What is needed: Could you filter the records below and keep only the lines with the word "computer"?

Collected data entries:
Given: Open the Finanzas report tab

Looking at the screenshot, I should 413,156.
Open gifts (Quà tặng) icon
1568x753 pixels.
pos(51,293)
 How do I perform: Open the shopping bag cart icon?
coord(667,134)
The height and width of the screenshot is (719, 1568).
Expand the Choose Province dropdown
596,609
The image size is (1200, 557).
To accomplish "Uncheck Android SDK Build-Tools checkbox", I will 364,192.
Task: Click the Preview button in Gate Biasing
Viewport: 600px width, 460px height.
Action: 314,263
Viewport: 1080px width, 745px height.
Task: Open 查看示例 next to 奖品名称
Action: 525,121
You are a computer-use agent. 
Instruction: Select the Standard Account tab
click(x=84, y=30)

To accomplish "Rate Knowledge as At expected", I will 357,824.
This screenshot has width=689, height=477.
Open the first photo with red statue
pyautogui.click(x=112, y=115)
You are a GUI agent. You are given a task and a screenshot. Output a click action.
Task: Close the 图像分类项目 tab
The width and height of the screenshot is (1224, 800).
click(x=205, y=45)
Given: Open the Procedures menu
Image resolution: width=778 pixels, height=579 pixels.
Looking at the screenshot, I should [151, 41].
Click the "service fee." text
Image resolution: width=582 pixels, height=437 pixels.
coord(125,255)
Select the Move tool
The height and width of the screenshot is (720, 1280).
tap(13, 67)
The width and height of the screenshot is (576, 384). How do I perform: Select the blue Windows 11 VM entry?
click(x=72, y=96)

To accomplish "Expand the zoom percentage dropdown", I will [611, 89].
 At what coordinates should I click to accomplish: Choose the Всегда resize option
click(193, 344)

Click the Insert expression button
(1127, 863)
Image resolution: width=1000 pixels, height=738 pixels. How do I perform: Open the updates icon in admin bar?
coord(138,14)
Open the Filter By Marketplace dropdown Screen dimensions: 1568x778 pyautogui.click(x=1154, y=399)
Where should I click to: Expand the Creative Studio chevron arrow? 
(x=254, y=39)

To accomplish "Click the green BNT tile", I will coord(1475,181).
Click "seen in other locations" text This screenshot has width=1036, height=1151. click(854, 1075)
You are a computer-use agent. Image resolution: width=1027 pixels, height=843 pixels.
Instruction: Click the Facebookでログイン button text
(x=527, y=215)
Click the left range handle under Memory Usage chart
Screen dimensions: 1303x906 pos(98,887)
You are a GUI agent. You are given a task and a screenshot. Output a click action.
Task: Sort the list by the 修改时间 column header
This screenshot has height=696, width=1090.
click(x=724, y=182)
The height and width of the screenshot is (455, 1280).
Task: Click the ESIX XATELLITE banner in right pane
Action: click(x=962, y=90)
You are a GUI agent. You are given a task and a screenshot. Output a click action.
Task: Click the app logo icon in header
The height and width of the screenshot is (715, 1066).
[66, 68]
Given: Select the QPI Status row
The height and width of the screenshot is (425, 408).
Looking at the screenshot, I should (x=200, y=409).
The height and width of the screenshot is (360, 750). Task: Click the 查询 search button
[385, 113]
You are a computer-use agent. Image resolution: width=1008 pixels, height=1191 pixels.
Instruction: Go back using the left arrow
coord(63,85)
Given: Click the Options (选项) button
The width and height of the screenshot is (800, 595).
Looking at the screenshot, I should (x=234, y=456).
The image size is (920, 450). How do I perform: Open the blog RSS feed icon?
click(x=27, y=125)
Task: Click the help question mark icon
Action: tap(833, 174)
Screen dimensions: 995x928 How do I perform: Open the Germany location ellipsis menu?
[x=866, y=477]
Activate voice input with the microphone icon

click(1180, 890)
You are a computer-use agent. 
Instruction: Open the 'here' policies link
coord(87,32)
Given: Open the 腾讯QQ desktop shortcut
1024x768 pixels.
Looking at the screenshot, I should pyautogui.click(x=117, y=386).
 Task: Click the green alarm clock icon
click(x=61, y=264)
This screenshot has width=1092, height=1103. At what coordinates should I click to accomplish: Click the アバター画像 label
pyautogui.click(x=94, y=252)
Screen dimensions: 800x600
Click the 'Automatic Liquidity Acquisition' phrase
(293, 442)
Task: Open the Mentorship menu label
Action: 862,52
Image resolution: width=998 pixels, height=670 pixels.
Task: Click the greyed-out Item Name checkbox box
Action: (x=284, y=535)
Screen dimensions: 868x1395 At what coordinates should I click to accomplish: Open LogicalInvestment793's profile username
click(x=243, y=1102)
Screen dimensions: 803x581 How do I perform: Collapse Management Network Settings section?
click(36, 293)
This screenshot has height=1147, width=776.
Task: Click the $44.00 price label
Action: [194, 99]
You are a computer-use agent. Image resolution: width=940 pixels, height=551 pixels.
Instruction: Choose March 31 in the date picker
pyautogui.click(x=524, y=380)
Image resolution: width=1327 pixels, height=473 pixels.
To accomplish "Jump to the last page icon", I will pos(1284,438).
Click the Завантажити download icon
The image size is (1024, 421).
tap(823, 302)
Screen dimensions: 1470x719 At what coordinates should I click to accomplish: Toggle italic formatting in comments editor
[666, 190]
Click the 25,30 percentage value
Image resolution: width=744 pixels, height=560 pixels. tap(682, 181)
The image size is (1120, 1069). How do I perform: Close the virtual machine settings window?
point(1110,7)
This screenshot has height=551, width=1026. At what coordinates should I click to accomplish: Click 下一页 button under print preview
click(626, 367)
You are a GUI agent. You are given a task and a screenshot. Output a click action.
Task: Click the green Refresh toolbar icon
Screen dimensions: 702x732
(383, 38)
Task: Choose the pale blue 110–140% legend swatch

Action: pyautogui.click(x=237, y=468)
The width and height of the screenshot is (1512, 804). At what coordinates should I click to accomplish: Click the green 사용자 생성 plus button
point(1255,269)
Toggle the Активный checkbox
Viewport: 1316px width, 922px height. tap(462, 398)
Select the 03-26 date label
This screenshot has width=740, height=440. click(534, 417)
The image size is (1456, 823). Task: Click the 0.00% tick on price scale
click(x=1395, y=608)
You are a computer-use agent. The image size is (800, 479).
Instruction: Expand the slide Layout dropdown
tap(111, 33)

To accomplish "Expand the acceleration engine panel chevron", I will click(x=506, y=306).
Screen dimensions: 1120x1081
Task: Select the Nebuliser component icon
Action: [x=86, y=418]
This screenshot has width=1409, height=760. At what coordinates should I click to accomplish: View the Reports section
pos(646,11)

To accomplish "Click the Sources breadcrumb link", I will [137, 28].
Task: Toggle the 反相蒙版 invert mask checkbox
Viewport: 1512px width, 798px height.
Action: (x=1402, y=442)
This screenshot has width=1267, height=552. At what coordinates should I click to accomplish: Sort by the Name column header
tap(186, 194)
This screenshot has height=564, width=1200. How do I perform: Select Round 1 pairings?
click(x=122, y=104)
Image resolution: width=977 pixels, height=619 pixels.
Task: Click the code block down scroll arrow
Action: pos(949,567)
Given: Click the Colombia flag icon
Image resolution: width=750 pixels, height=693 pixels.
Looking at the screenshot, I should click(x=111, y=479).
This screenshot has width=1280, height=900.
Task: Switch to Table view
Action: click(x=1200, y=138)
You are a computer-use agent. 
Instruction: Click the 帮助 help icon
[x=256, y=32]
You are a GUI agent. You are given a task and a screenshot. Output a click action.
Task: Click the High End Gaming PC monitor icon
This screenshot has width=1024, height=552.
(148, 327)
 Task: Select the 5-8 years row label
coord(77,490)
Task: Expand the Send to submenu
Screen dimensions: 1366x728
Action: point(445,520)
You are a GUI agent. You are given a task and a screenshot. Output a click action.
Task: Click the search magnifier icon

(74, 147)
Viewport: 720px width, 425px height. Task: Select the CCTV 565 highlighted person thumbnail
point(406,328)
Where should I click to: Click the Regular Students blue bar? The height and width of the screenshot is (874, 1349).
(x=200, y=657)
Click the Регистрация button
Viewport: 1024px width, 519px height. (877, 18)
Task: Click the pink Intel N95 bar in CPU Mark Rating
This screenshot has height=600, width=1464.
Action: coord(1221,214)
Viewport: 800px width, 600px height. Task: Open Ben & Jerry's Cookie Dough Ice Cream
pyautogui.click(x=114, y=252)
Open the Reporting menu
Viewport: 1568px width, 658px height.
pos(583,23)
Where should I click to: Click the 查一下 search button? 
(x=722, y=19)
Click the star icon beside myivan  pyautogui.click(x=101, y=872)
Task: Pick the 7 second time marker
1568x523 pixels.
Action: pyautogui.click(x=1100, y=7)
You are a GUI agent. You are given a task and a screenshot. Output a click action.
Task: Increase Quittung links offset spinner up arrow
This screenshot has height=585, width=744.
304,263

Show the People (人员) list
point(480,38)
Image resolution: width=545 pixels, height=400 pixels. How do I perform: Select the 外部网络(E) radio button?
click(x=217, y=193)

Final answer:
You are a computer-use agent. 
You are a computer-use agent. Image resolution: width=1027 pixels, height=843 pixels.
You are a computer-use agent. Image resolution: width=1008 pixels, height=1191 pixels.
You are a computer-use agent. 
You are a computer-use agent. Image resolution: width=940 pixels, height=551 pixels.
You are a computer-use agent. The image size is (800, 479).
You are a computer-use agent. 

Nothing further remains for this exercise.